Learning Individual Survival Models from PanCancer Whole Transcriptome Data.

PURPOSE: Personalized medicine attempts to predict survival time for each patient, based on their individual tumor molecular profile. We investigate whether our survival learner in combination with a dimension reduction method can produce useful survival estimates for a variety of patients with cancer. EXPERIMENTAL DESIGN: This article provides a method that learns a model for predicting the survival time for individual patients with cancer from the PanCancer Atlas: given the (16,335 dimensional) gene expression profiles from 10,173 patients, each having one of 33 cancers, this method uses unsupervised nonnegative matrix factorization (NMF) to reexpress the gene expression data for each patient in terms of 100 learned NMF factors. It then feeds these 100 factors into the Multi-Task Logistic Regression (MTLR) learner to produce cancer-specific models for each of 20 cancers (with >50 uncensored instances); this produces "individual survival distributions" (ISD), which provide survival probabilities at each future time for each individual patient, which provides a patient's risk score and estimated survival time.

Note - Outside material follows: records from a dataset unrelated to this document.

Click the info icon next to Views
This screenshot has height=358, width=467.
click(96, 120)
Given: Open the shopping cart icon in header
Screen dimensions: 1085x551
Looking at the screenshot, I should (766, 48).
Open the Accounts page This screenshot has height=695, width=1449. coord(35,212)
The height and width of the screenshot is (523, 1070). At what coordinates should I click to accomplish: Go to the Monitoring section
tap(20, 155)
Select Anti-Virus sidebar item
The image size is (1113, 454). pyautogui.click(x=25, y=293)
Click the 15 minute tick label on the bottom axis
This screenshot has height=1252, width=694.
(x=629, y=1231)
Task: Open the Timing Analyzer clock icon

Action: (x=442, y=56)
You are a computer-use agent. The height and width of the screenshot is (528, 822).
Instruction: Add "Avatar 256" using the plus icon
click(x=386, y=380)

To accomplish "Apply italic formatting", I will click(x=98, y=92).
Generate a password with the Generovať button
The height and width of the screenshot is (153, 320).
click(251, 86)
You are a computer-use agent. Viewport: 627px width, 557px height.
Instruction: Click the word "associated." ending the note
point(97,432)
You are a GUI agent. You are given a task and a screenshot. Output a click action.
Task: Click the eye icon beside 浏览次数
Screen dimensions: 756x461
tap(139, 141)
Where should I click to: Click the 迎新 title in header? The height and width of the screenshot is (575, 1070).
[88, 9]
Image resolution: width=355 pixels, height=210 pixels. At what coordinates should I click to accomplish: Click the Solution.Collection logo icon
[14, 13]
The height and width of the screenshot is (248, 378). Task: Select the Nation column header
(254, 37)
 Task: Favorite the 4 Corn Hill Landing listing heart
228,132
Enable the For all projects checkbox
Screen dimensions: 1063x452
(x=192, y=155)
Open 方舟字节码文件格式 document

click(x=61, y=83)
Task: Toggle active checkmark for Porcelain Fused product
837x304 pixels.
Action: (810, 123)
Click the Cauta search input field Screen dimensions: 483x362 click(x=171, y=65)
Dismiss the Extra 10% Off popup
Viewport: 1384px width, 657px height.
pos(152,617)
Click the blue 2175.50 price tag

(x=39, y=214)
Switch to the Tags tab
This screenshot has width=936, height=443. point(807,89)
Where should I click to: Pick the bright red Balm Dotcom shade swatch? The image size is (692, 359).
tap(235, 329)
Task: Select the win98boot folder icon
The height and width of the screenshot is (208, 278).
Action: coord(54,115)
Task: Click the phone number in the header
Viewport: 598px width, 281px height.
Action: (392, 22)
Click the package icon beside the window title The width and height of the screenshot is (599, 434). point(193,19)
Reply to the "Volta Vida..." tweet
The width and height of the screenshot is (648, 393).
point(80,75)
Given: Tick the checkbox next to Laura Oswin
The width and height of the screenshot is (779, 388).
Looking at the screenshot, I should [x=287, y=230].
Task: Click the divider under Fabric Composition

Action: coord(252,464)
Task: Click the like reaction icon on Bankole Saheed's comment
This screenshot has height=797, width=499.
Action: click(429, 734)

RESULTS: Our NMF-MTLR concordance indices outperformed the VAECox benchmark by 14.9% overall. We achieved optimal survival prediction using pan-cancer NMF in combination with cancer-specific MTLR models. We provide biological interpretation of the NMF model and clinical implications of ISDs for prognosis and therapeutic response prediction. CONCLUSIONS: NMF-MTLR provides many benefits over other models: superior model discrimination, superior calibration, meaningful survival time estimates, and accurate probabilistic estimates of survival over time for each individual patient. We advocate for the adoption of these cancer survival models in clinical and research settings.